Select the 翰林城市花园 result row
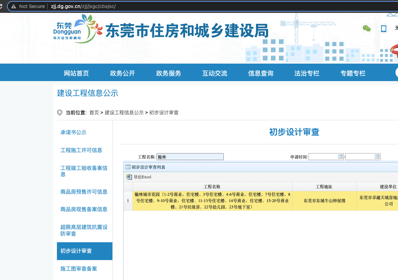 [x=212, y=201]
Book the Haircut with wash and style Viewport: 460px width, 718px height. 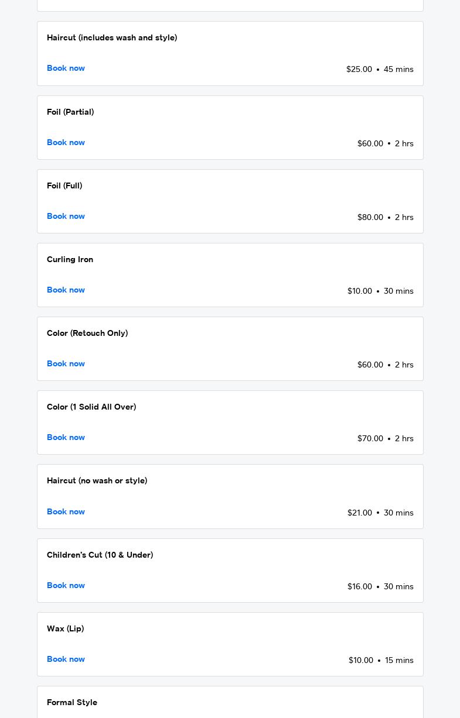[x=66, y=68]
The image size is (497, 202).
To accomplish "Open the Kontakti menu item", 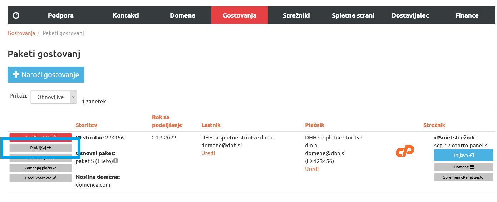I will click(126, 15).
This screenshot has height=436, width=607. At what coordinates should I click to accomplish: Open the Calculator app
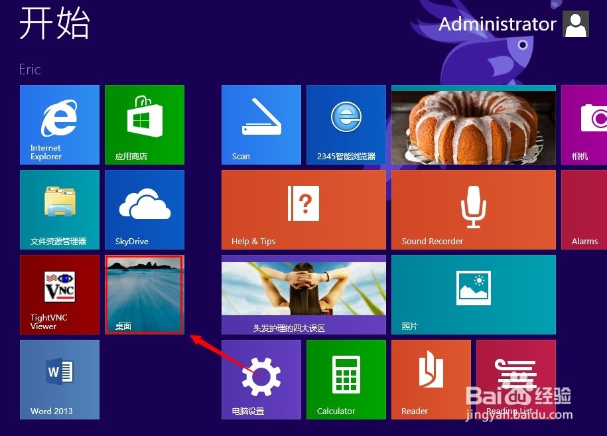tap(346, 379)
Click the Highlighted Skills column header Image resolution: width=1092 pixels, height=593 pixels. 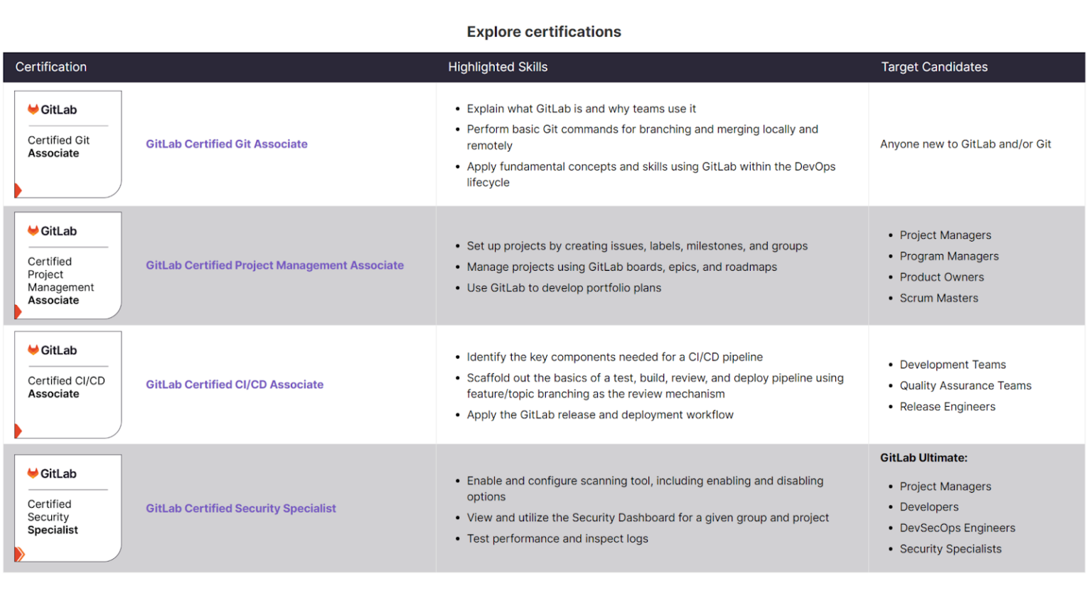pos(498,67)
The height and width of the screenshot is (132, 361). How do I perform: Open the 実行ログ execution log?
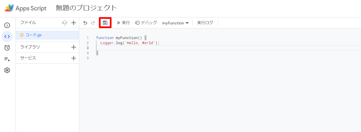[x=205, y=23]
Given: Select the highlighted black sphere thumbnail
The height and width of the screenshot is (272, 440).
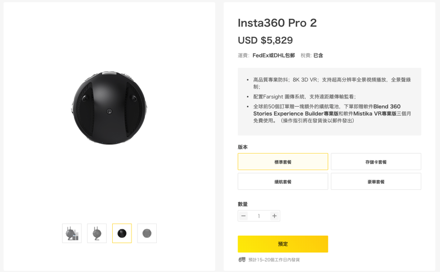Looking at the screenshot, I should coord(122,233).
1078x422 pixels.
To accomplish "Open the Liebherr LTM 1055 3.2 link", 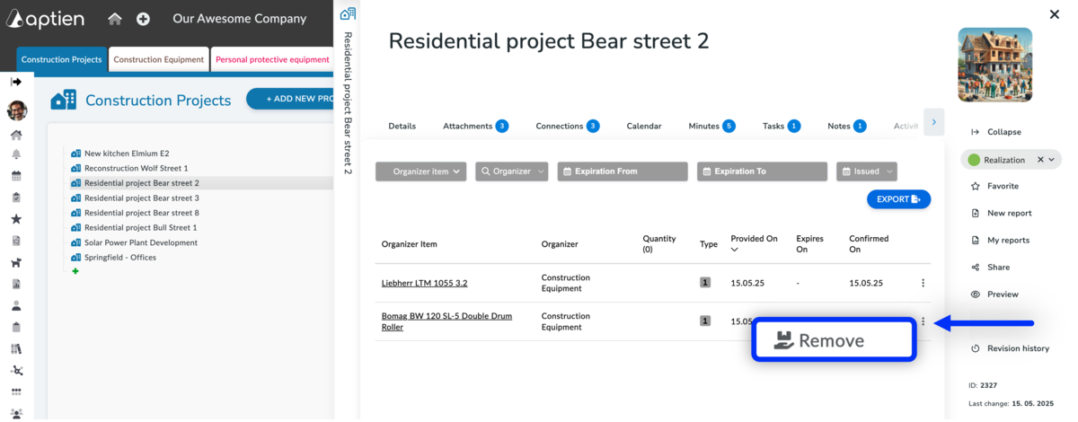I will pos(424,283).
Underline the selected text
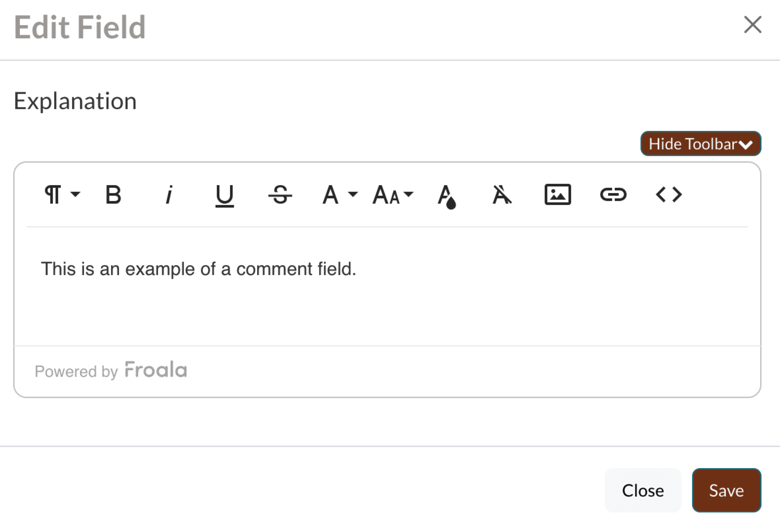Screen dimensions: 780x525 (224, 195)
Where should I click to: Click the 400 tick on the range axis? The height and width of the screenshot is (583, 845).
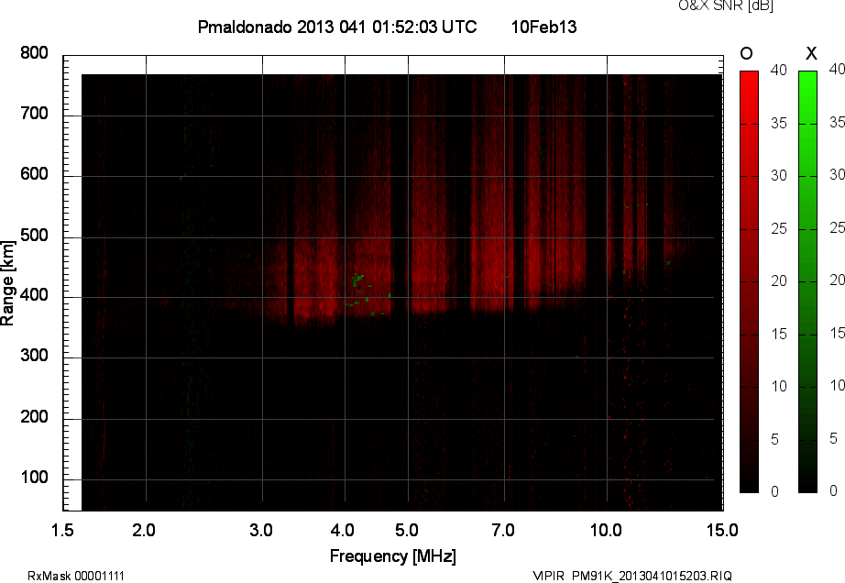click(34, 296)
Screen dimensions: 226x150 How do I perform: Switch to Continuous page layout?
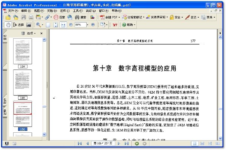202,143
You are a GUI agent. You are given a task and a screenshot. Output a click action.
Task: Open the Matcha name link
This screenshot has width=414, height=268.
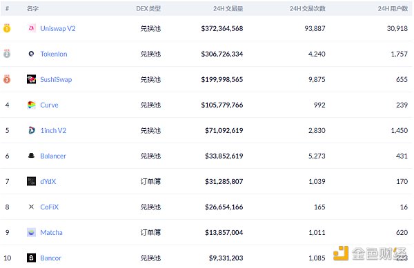51,232
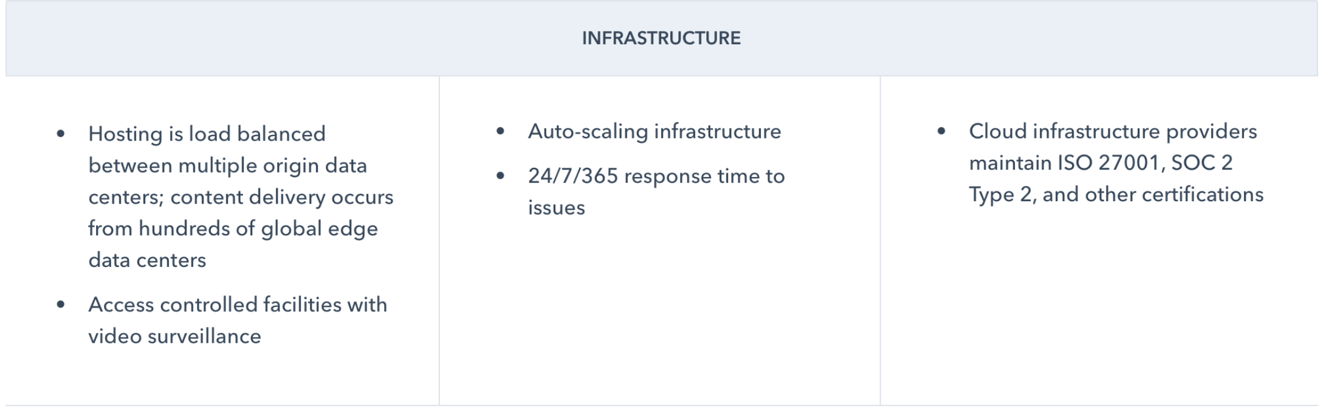Viewport: 1326px width, 411px height.
Task: Click the word "issues"
Action: click(x=556, y=208)

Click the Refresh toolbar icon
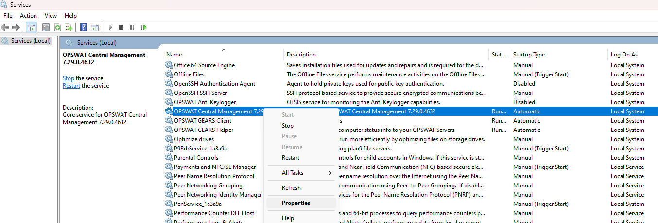click(x=57, y=27)
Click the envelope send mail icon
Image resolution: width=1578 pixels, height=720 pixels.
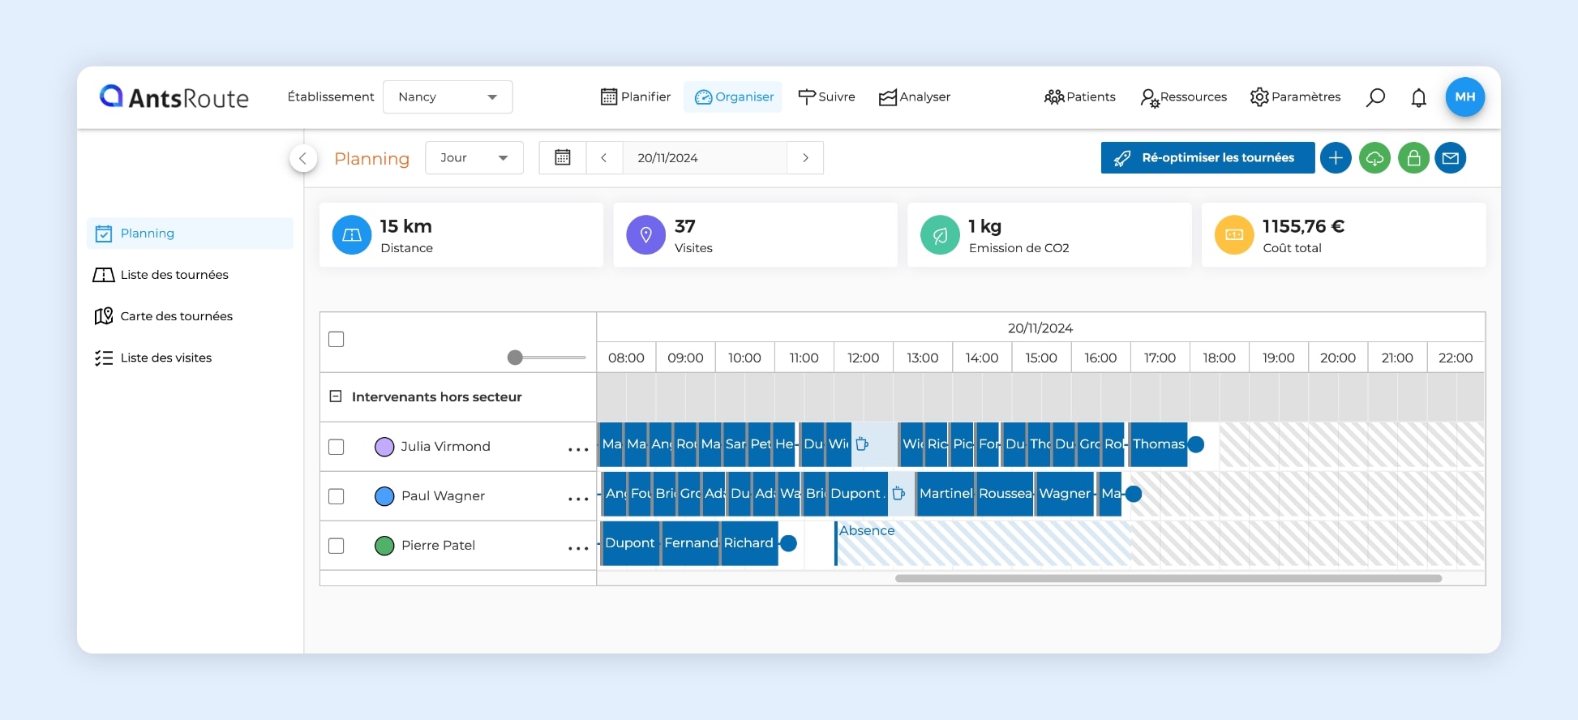click(1451, 158)
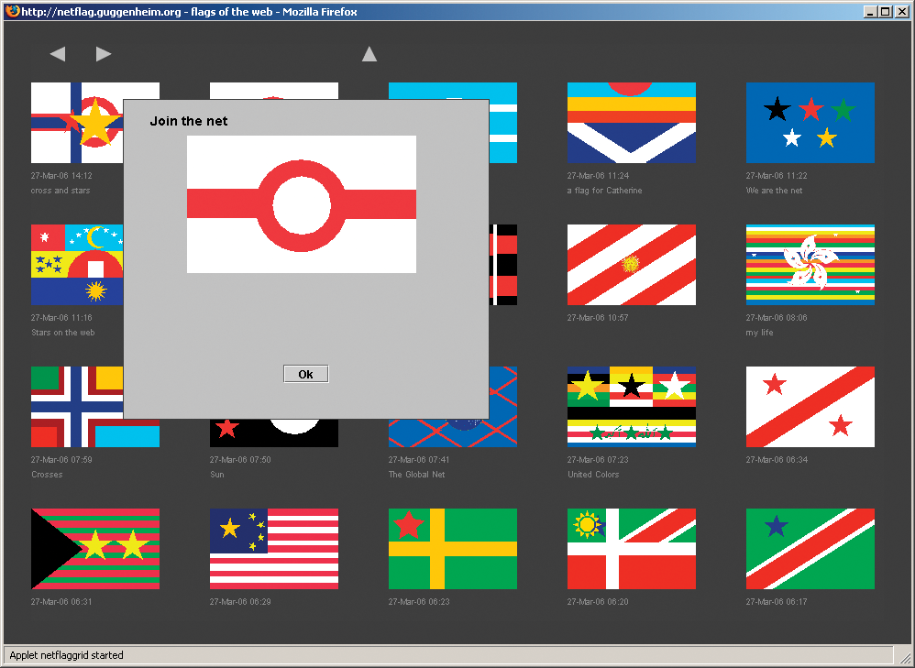The height and width of the screenshot is (668, 915).
Task: Open the 'United Colors' flag thumbnail
Action: (631, 406)
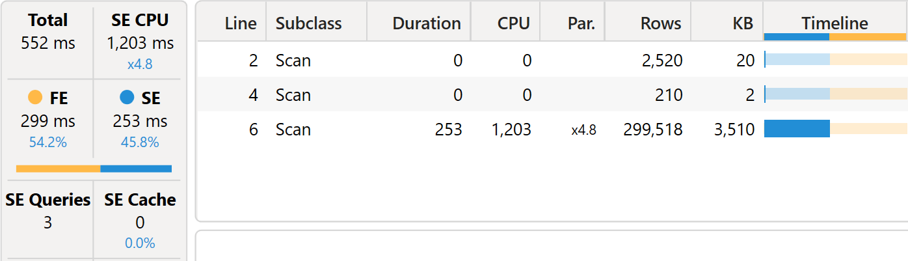Click the SE Queries count of 3
This screenshot has height=261, width=908.
pos(47,223)
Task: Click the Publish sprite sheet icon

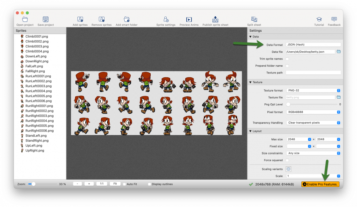Action: (x=215, y=20)
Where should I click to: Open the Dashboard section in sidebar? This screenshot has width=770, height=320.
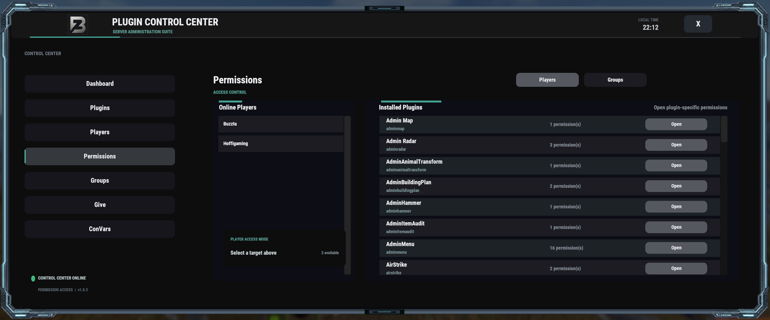click(100, 84)
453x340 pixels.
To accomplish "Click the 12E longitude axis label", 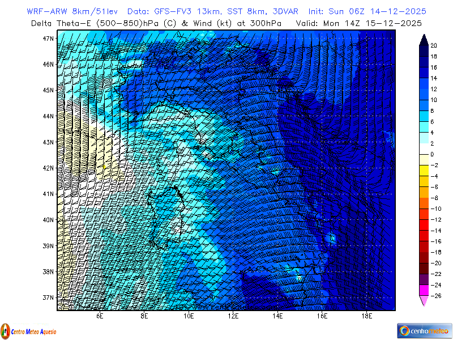I will click(233, 316).
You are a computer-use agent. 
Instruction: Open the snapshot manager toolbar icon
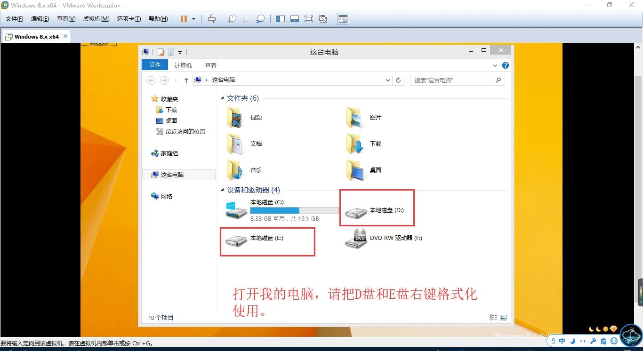tap(260, 19)
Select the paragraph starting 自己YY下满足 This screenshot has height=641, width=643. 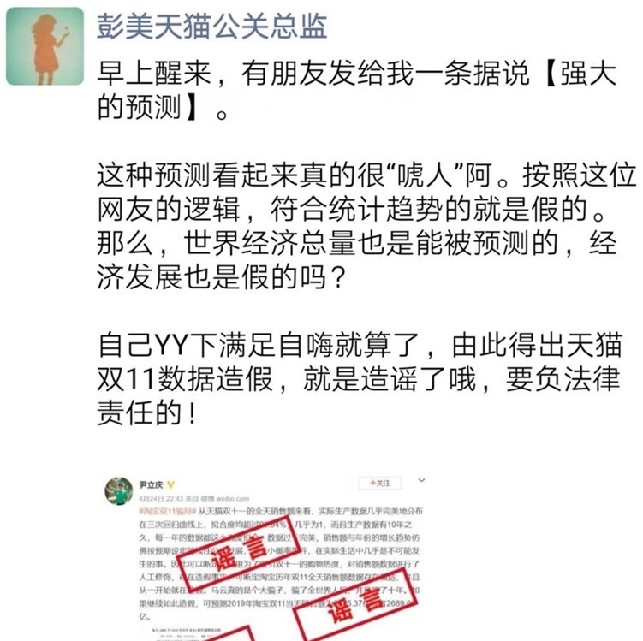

#### [Short problem]
Find each line in the records that contains the string "agent" with matching case, and copy those lines out in full.

#### [Response]
You are a GUI agent. You are given a task and a screenshot. Output a click action.
You are a computer-use agent. 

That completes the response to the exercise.